Rareresource
Wednesday, March 3, 2010
Giant Snake Ate Baby Dinosaurs
The final thing hatchling Dinosaurs might have seen were giant snakes, researchers say.
Scientists found out the nearly complete remains of an 11-foot-long, 67-million-year-old serpent coiled around a crushed Dinosaur egg right next to a hatchling in the nest of a sauropod dinosaur, the largest animals to have ever walked the Earth.
"We think that the hatchling had just exited its egg, and that activity attracted the snake," said researcher Dhananjay Mohabey, a paleontologist at the Geological Survey of India. It was such a thrill to find out such a portentous moment frozen in time.
The dinosaur eggs likely were laid along the sandy banks of a small, quiet tributary and sheltered afterward by the mother with a thin layer of sediment. These dinosaurs did not seem to look after their young - no evidence for adults has been established at the site.

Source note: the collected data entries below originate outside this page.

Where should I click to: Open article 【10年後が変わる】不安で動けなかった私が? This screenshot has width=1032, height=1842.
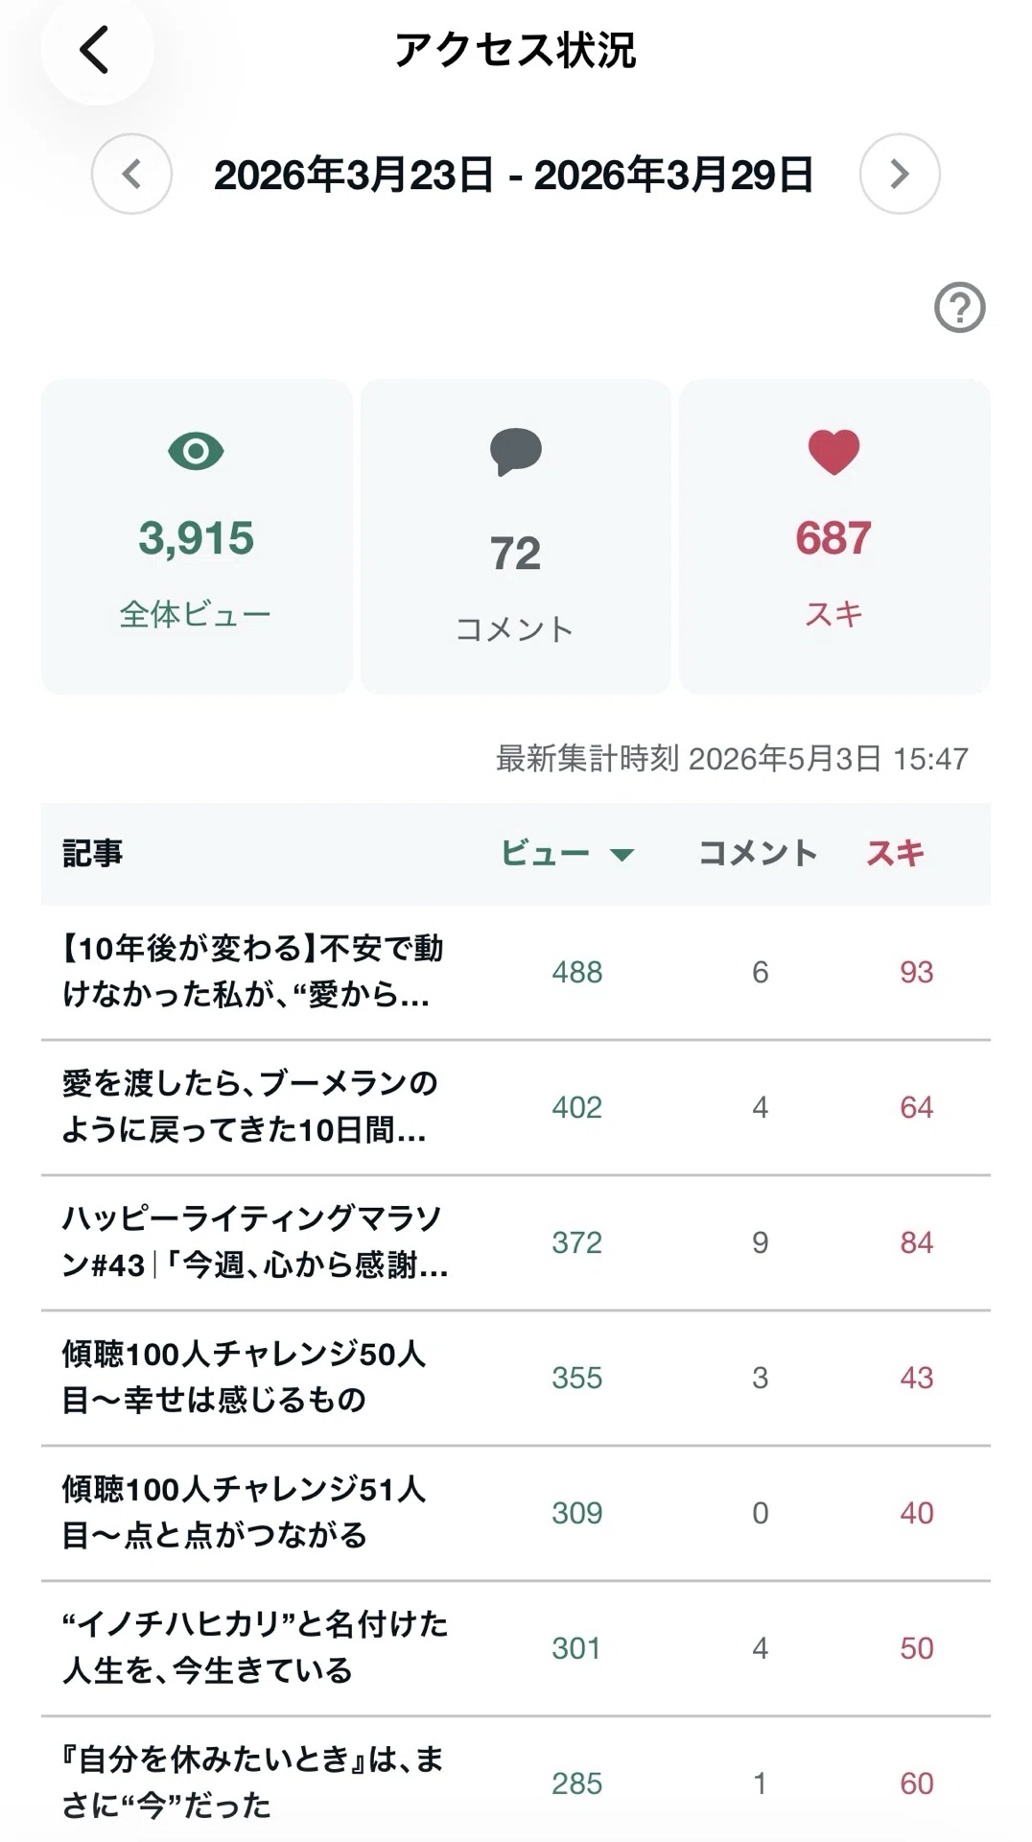(x=516, y=972)
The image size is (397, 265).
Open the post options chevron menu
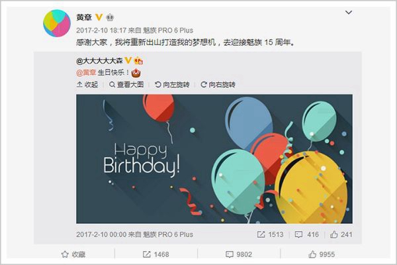(x=349, y=13)
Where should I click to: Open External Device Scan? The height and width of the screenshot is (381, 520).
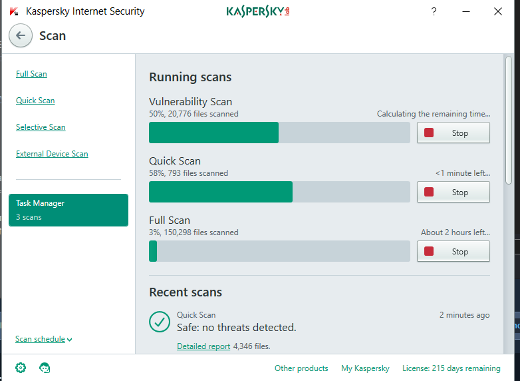click(x=52, y=154)
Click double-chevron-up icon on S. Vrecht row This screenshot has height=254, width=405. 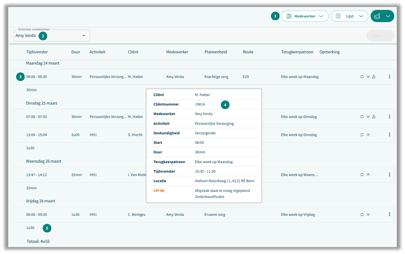click(368, 135)
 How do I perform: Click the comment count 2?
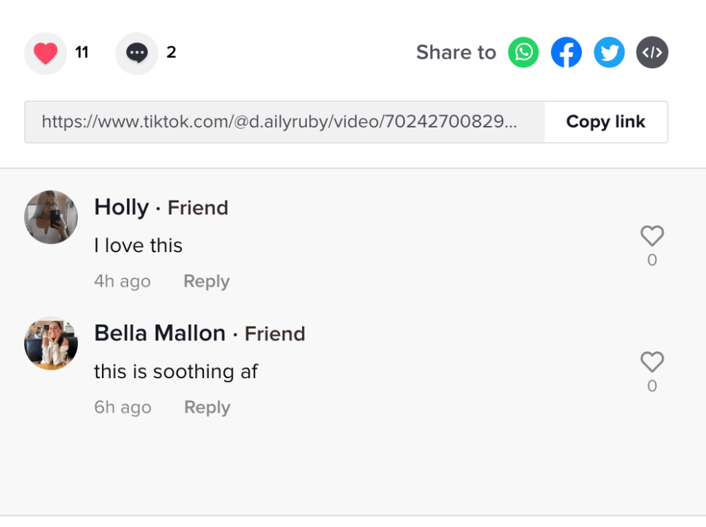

The fact the bones and delicate structures, such as eggshells and the snake's skull, are set in anatomical order (as they would appear in real life) points to rapid entombment of a serpent caught in the act, as opposed to them all getting washed together after they died.
"Burial was rapid and deep," said Shanan Peters-, a geologist at the University of Wisconsin. Probably a pulse of slushy mud and sand released during a storm.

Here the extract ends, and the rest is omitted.